By the way: the number of threads is not a hyperparameter of the decision tree. It just tells the algorithm how many threads to use for the computations. It does not matter what you enter there, the tree will always be the same, only the speed with which it is created may change. But trying out different values here does not make any sense in the context of cross validation.
Kind regards,
Alexander
Thanks Alexander. For reviewing my workflow. Thank you very much
You are very correct
Also , may i ask why you are using the loop start , you dont need that , just use the partitioning node after column filter , remove the x-agrregator in the loop for optimization , remove x-partioning after the loop start. You can further add decition tree Vier node to view your Decision Tree.
Hope that helps
Hi ,
Actually , I want to create a workflow to optimize the min number records per node (In decision tree) hyper parameter by cross validation. therefore , i am using the loop start with X-practitioner and X-aggregator in my flow.
Best Regards,
Lau
Dear all,
I have further question, I want my raw data (80%) go to the training (decision Tree Learner node 36) and 20% for testing (Node 37), do I need to add partitioning node (Node 63) between column filter node 57 and K-partitioner Node (33) ?
What is the different of K-partitioner and partitioning ?
Thanks
Hi,
You do not need the Partitioning node, because Cross Validation is already doing Partitioning (in the K-Partitioner). In Cross Validation, you split your training data into k partitions.

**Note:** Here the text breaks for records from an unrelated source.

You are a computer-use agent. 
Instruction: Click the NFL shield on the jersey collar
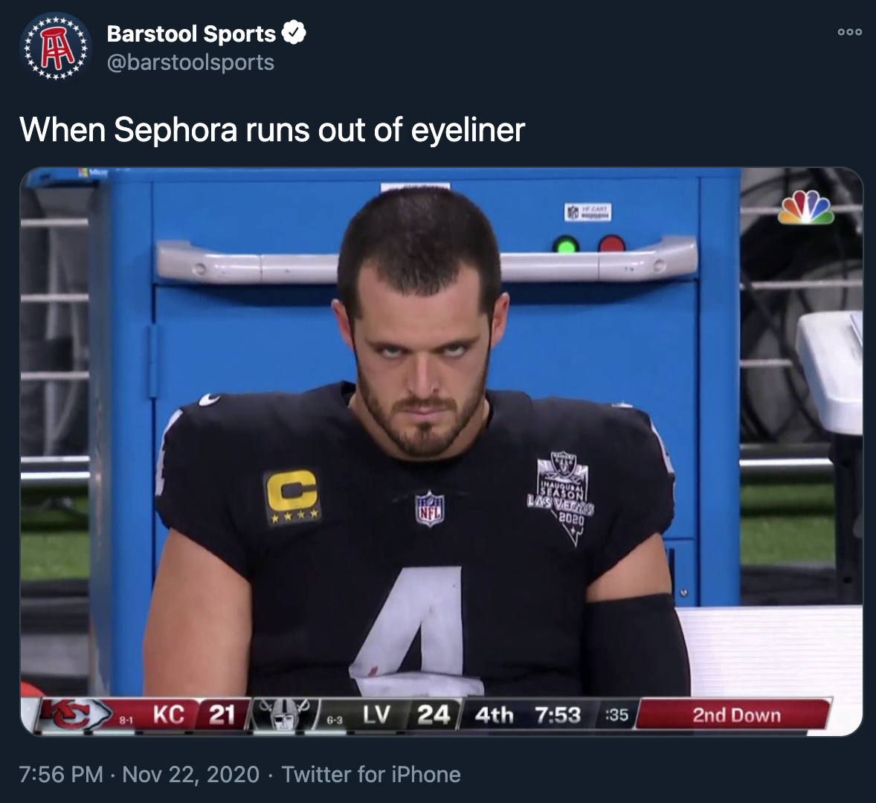pyautogui.click(x=430, y=508)
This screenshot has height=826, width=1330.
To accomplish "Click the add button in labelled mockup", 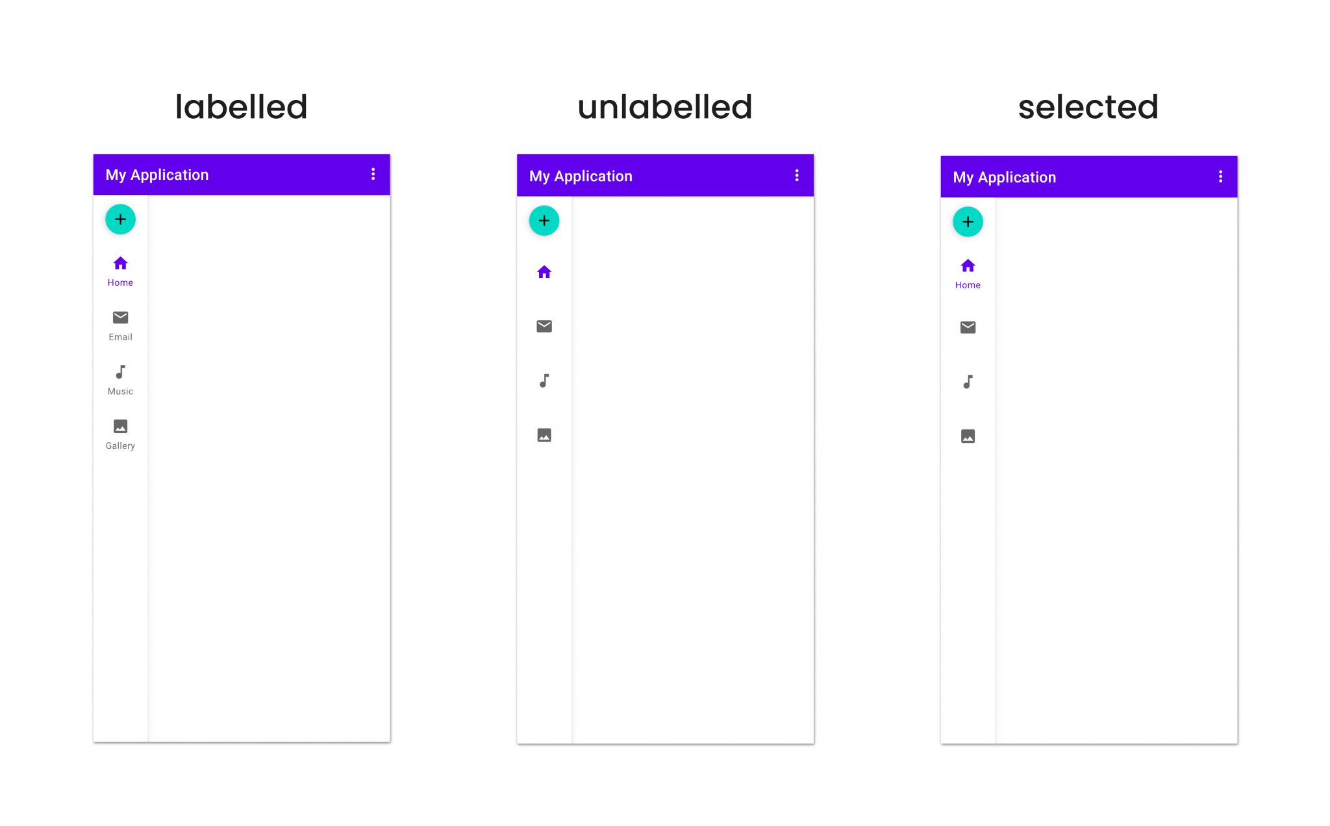I will pyautogui.click(x=120, y=219).
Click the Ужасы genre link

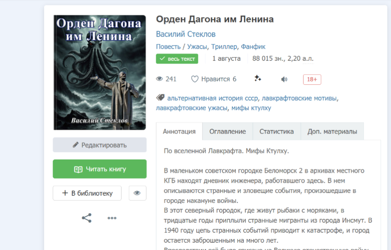[x=197, y=47]
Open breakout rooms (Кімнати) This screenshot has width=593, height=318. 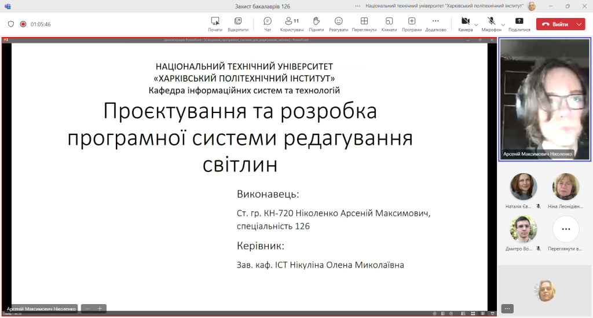(x=389, y=24)
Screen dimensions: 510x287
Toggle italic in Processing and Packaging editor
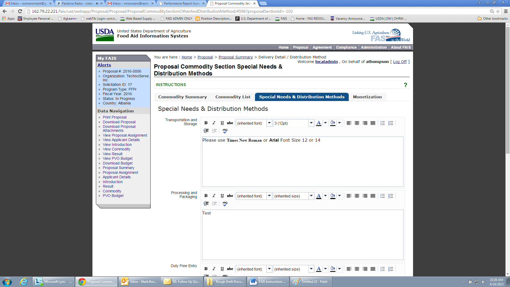tap(214, 196)
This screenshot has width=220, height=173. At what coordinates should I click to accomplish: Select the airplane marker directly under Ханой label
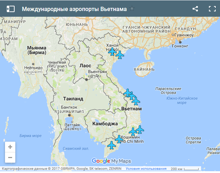coord(112,52)
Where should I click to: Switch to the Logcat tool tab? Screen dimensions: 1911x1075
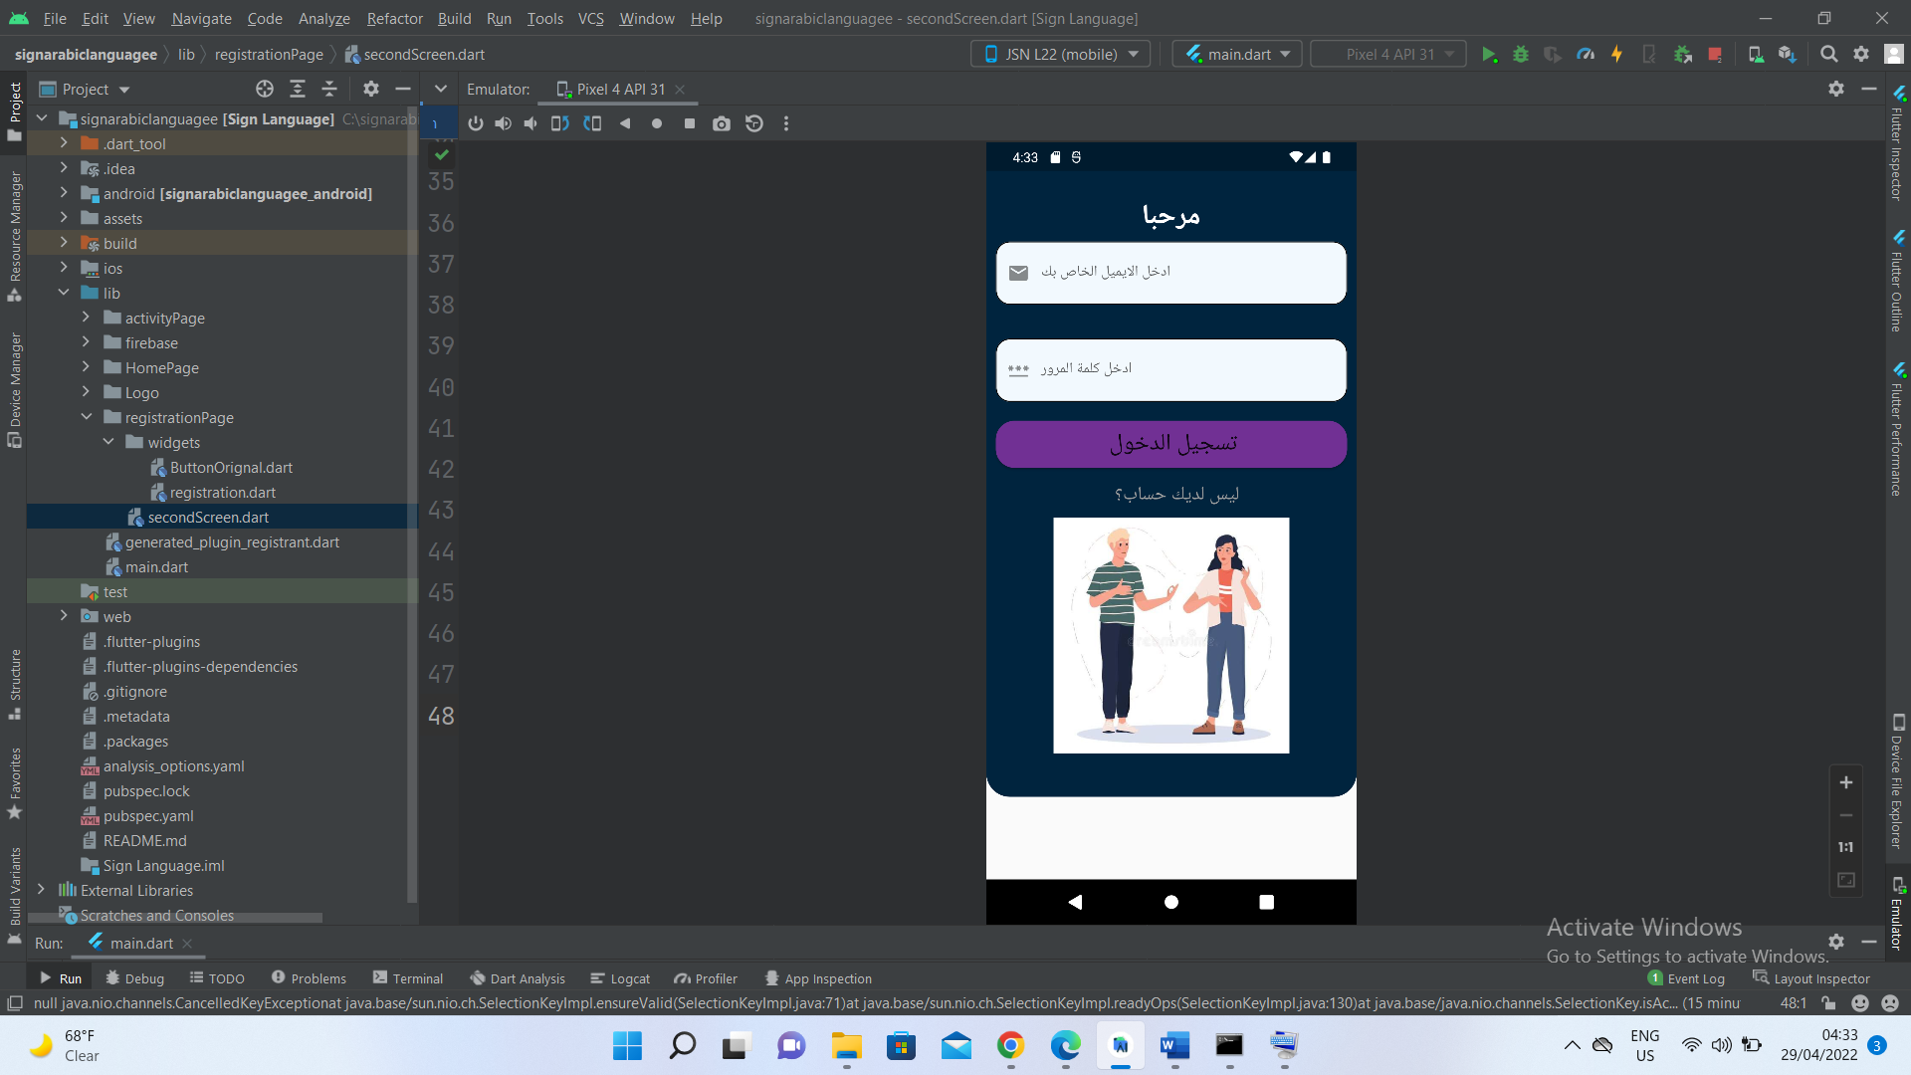[620, 978]
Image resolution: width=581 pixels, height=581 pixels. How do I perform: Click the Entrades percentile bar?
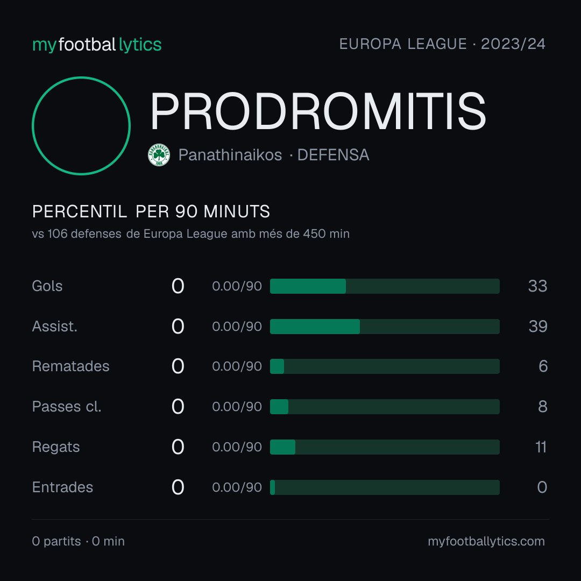pyautogui.click(x=385, y=487)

Then you train your model on k-1 partitions and use the other one for testing. In every iteration, another partition is the test set. The K-Partitioner takes care of this for you and outputs a different training and test set in every iteration.
Kind regards,
Alexander
Thanks Alexander for the prompt reply
This topic was automatically closed 90 days after the last reply. New replies are no longer allowed.